João saiu do duche mais fresco e revigorado,
mas ainda com aquelas cólicas incómodas na barriga, que não o
deixavam em paz. Tinha prometido ao Salvador que o ia visitar à
noite, e por muito que não lhe apetecesse, seria bem melhor que
estar para ali sozinho a pensar nela. Vestiu-se, sempre revivendo a
imagem dela na canoa, a espalhar suavemente água pelo corpo, cada
vez mais intensa nos movimentos, e a olhá-lo provocadoramente.
Quando calçou os sapatos, Marta já vinha de joelhos equilibrada na
canoa na sua direção, agarrando-se-lhe ao pescoço, beijando-o.
- Porra! – bufou, levantando-se da cama
enfurecido com a sua mente indisciplinada. – Mas que merda! –
agarrou nas chaves e carteira com um gesto brusco e saiu batendo a
porta com estrondo. A sua vontade era ir direito à casa dela e tirar
a limpo a história de que ela não gostava de homens, pensava
enraivecido, carregando nos botões do elevador com força. Tinha
quase a certeza de que ela tinha ficado excitada quando lhe massajou
as pernas e os pés debaixo da mesa ao almoço. Já não era nenhum
garoto sem experiência, sabia que ela tinha gostado, e aquele brilho
no olhar… - Podes parar, pelo amor de Deus? – pediu a si mesmo em
voz alta, engolindo em seco com a lembrança do toque suave da sua
pele.
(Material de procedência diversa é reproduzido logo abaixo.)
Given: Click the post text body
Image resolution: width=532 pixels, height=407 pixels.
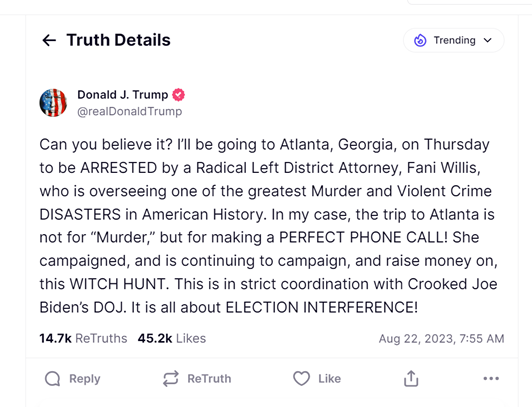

Entrou no carro e carregou no acelerador obrigando-se a manter
a rota em direção ao bar. Tinha de se acalmar, recuperar o bom
senso, aquela energia sexual frustrada era muito má conselheira,
pensou, abrindo o vidro e respirando o ar fresco da rua. E era só
isso que o punha louco, falta de sexo, explicava a si mesmo. Nada
mais.
“-Volta aqui, não torno a pedir… -
Tiago esticou a mão, num raro gesto de carinho, pedindo-lhe que
voltasse para dentro do carro. Isabel engoliu em seco e obedeceu, não
queria chateá-lo, faltava muito pouco para se livrar daquele
pesadelo. Só mais um mês… encorajava-se, pedindo aos Céus que
ele não lhe batesse, não ali, à luz do dia. Filipe seguiu-a,
entrando no carro com um leve rosnar. – O que é que esse cão
quer? – berrou Tiago, canalizando a sua fúria para o pequeno
animal que gania, tentando esconder-se debaixo dos bancos do carro. -
Para, por favor, ele ainda é bebé! Bate-me a mim! – implorou,
chorando e agarrando-lhe nos braços que se mexiam freneticamente.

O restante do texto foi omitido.